One potential complication of genioplasty is hematoma formation which can be devastating depending on the location. Anterior hematomas are often benign and can be treated with pressure dressing or needle evacuation. Expanding hematomas in the floor of the mouth can cause airway obstruction and result in an airway emergency. To prevent this complication, judicious hemostasis is warranted during surgery. A thorough preoperative history should also be taken to check for any coagulopathies and medications that can disrupt platelet function and hemostasis [9].

Inferior alveolar nerve injury is another potential intraoperative complication. This can occur if the nerve runs low in relation to the inferior border of the mandible and the situation is not appreciated preoperatively and adjusted for during surgery. Up to 50% of patients complain of temporary postoperative paresthesia or anesthesia due to edema or stretching from the retractors. Only about 3.5% of patients experience permanent neurosensory disturbances secondary to nerve injury. To minimize the risk of nerve transection, careful presurgical imaging should be done and the osteotomy should be at least 7 mm below the mental foramen. If the nerve is transected, a neurorrhaphy procedure can be attempted [9, 10].
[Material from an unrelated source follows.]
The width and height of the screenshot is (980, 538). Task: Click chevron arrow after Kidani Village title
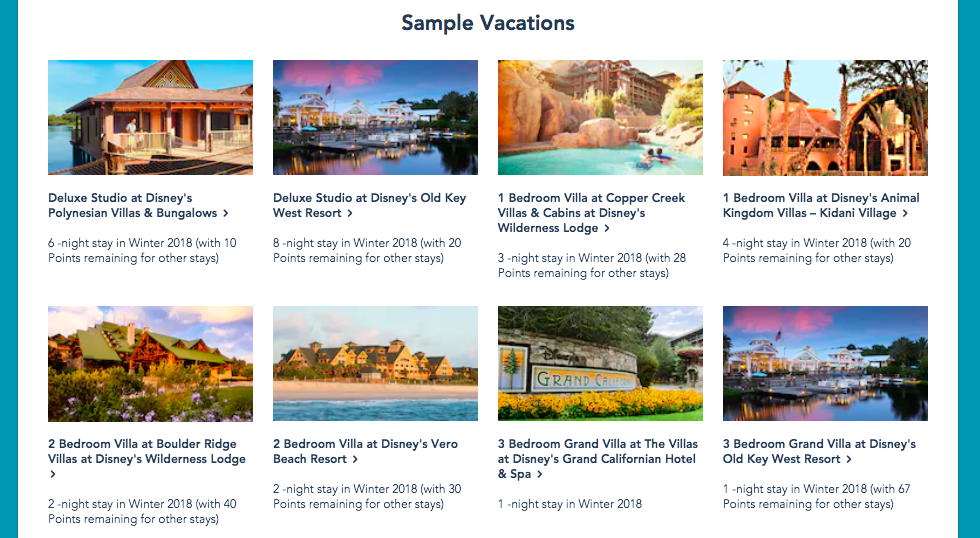click(905, 214)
To avoid chin ptosis or a “witch’s chin” deformity, the surgeon should avoid excessive stripping of the mentalis muscle. Care should be taken to ensure adequate resuspension of the mentalis muscle when closing. In addition, appropriate chin dressing should be placed to provide additional support to the chin and to prevent hematoma formation [11].

Conclusion

Genioplasty, whether performed via osteotomy or allograft augmentation, can play a pivotal role in altering the profile esthetics of the face. When performed with diligent preoperative assessment, meticulous planning, and precise surgical execution, genioplasty can restore esthetic balance between the skeletal and soft tissue components of the lower face. Both allograft implant augmentation and osseous genioplasty can be performed in the office setting and should be an integral component in the armamentarium of an oral and maxillofacial surgeon.